===== TEKS BACAAN
Fazlur Rahman mengidealkan sebuah masyarakat yang di dalamnya terdapat keadilan, kesejahteraan, kedamaian, serta perilaku masyarakat yang dilandasi nilai-nilai moral yang tinggi, dalam hal ini nilai-nilai tauhid sebagaimana ditunjukkan Al-Quran. Baginya, nilai-nilai universal yang menjadi pesan Al-Quran itu hendaknya menjadi acuan dan basis etis sebuah masyarakat. Selain itu, banyak ayat Al-Quran yang senada dengan semangat persatuan, egalitarianisme, dan keadilan sosial. Hal ini mengandaikan Islam menerima—sekalipun secara rinci tidak dijelaskan—gagasan dan ide demokrasi. Ide demokrasi ini pun telah diisyaratkan (implied) Al-Quran. Sebagai indikator misalnya, beberapa ayat menyebut tentang musyawarah (syura), perintah berlaku adil terhadap siapa saja, bahkan terhadap musuh atau orang yang sangat kita benci sekalipun.
==========
SOAL
Dalam teks bacaan tentang pandangan Fazlur Rahman, hal apa saja yang disebut beberapa ayat Al-Quran sebagai indikator ide demokrasi? Entri yang menyusul tidak berperan dalam hal ini.
===== DATA
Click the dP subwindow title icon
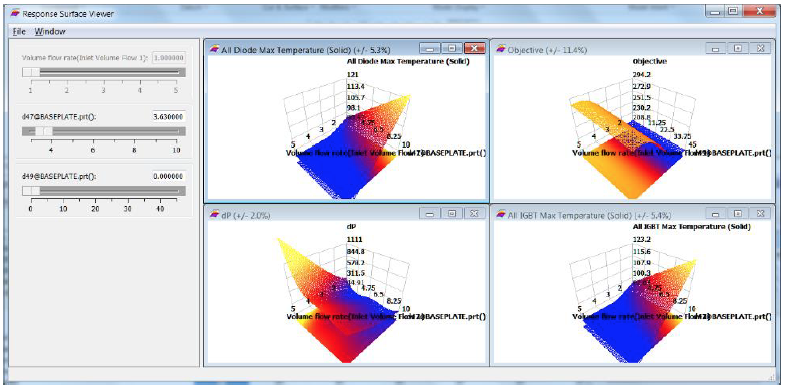Image resolution: width=786 pixels, height=390 pixels. [x=214, y=215]
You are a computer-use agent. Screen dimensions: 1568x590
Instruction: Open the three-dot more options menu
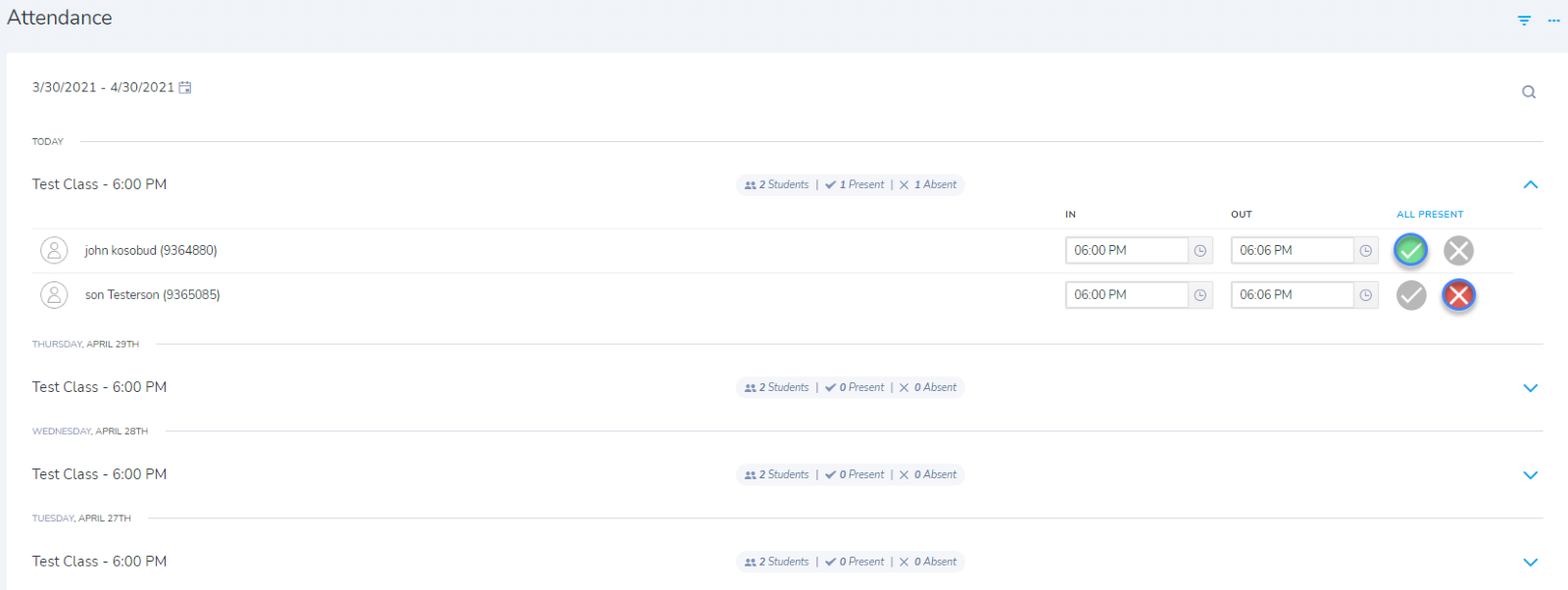click(x=1553, y=21)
==========
JAWABAN
Musyawarah (syura) dan perintah berlaku adil terhadap siapa saja, bahkan terhadap musuh atau orang yang sangat kita benci sekalipun.